Records from a dataset:
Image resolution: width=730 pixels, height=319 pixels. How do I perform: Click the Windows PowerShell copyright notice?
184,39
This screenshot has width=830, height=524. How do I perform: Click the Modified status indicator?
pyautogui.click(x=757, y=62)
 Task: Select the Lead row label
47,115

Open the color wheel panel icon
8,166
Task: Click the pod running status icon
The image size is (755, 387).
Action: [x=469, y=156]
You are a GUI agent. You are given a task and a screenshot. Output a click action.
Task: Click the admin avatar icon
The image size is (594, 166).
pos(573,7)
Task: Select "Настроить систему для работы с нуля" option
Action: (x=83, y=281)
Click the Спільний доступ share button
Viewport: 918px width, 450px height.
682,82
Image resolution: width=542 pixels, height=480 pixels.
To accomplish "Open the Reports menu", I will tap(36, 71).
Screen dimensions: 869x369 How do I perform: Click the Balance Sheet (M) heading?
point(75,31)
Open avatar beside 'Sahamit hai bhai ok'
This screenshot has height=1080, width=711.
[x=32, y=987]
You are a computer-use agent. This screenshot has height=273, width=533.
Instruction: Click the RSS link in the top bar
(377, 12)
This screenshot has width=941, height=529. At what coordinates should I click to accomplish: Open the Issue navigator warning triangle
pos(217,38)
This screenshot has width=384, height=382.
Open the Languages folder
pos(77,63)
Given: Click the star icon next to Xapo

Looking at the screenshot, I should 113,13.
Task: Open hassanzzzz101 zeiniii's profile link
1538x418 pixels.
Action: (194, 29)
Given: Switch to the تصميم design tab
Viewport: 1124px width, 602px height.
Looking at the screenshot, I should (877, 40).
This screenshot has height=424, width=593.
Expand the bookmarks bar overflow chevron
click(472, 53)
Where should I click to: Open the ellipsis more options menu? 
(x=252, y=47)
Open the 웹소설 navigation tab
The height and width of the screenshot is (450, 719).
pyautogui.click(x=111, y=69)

EXERCISE PROMPT:
Look back at the entries above. Retype the line with "This screenshot has width=830, height=524.", the line with "Task: Click the admin avatar icon", and all lines in between.

WRITTEN RESPONSE:
This screenshot has width=830, height=524. How do I perform: Click the Modified status indicator?
pyautogui.click(x=757, y=62)
 Task: Select the Lead row label
47,115

Open the color wheel panel icon
8,166
Task: Click the pod running status icon
The image size is (755, 387).
Action: [x=469, y=156]
You are a GUI agent. You are given a task and a screenshot. Output a click action.
Task: Click the admin avatar icon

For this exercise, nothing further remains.